_Tasks for this exercise_.
**a.** Please list every stock index that the market update names, along with the weekly change given for each.
**b.** Write what comes next in the market update, picking up after its final bullet on the Canadian manufacturing index.

Market Insights: Looking Ahead to 2023

Milestone Wealth Management Ltd. - Jan 07, 2023

Macroeconomic and Market Developments:

  • North American markets rose this week. In Canada, the S&P/TSX Composite Index increased by 2.22%. In the U.S., the Dow Jones Industrial Average rallied 1.46% and the S&P 500 Index climbed 1.45%.
  • The Canadian dollar improved this week, closing at 74.38 cents vs 73.78 cents last Friday.
  • Oil prices declined this week. U.S. West Texas crude closed at US$73.76 vs US$80.51 last Friday, and the Western Canadian Select price closed at US$47.03 vs US$52.64 last Friday.
  • The gold price strengthened this week, closing at US$1,866 vs US$1,824 last Friday.
  • The Canadian Manufacturing Purchasing Managers Index (PMI) fell to 49.2 in December from 49.6 in November (levels below 50 signal contraction), the weakest level since June 2020. This marks the fifth straight month that the index has been below the 50-point threshold.

_Information shown_.
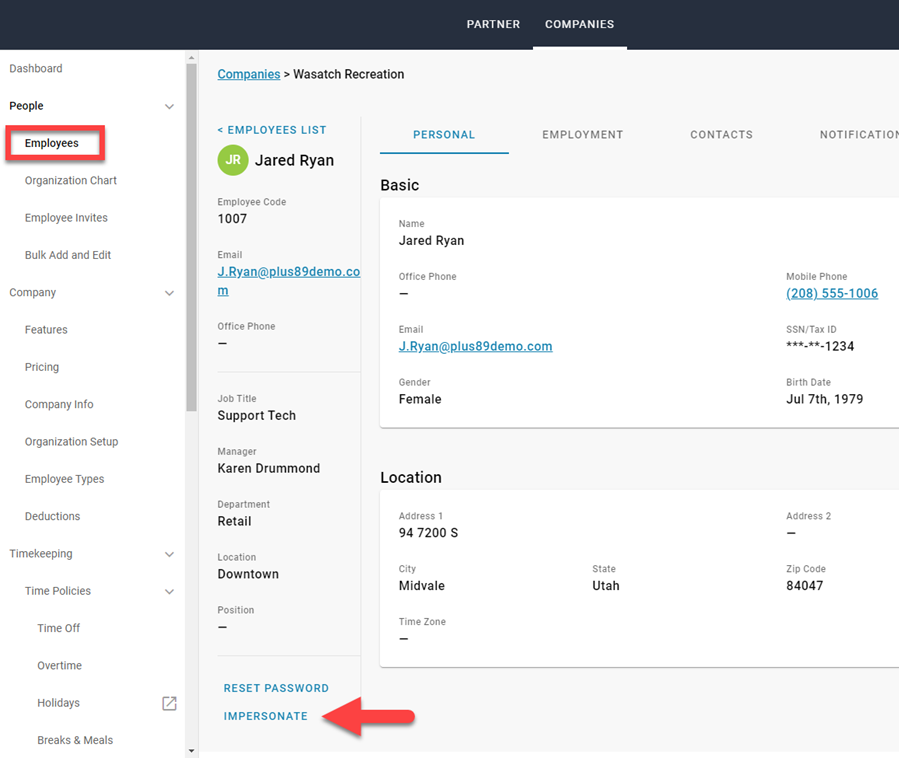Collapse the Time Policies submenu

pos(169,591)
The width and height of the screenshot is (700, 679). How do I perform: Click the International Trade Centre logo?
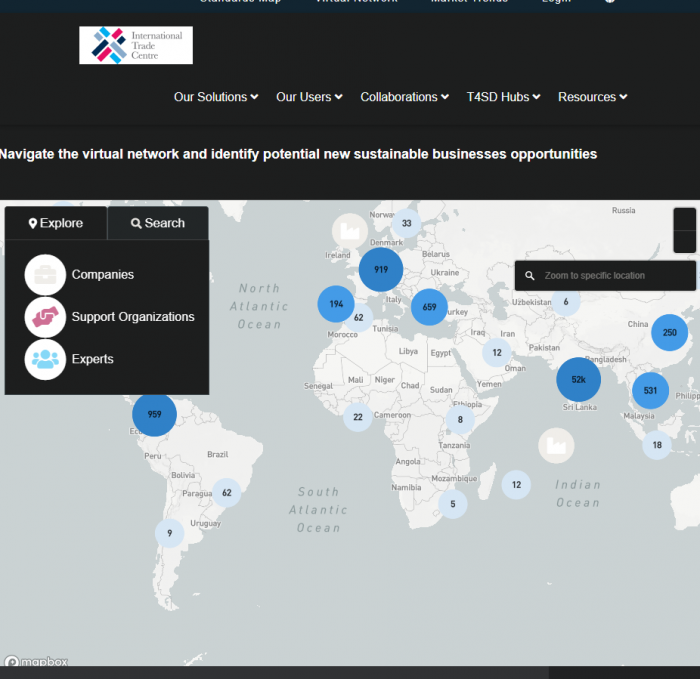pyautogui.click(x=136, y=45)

_Per-task answers_.
**a.**
- S&P/TSX Composite Index: increased by 2.22%
- Dow Jones Industrial Average: rallied 1.46%
- S&P 500 Index: climbed 1.45%

**b.**
  • Tesla’s stock price slide continued this week, hitting its lowest point since August 2020 after the company announced fourth-quarter vehicle deliveries that fell short of Wall Street’s expectations. The electric vehicle maker delivered 405,278 cars in the fourth quarter, compared with the average analyst estimate of roughly 427,000, according to FactSet. The stock price recovered somewhat by the end of the week, but as of Friday’s close, the stock is down approximately 72% from its all-time high in November 2021.
  • In another sign of a slowing tech sector, Salesforce (CRM) said on Wednesday it would lay off about 10% of its employees and close some offices. The company expects this change to result in $1.4 billion to $2.1 billion in charges. Also this week, Amazon (AMZN) announced that they will cut more than 18,000 jobs, with most job cuts concentrated in the retail and HR areas of the company.
  • General Motors (GM) reclaimed its U.S. sales leader crown from Toyota. GM said it sold 2.27 million vehicles in the U.S. in 2022, a 2.5% increase over 2021, whereas Toyota said it sold 2.1 million vehicles in the U.S. last year, down 9.6% from 2021. As a whole, the auto industry slowed last year with only 13.7 million vehicles sold in 2022, marking an 8% decrease from the previous year and the lowest overall figure since 2011.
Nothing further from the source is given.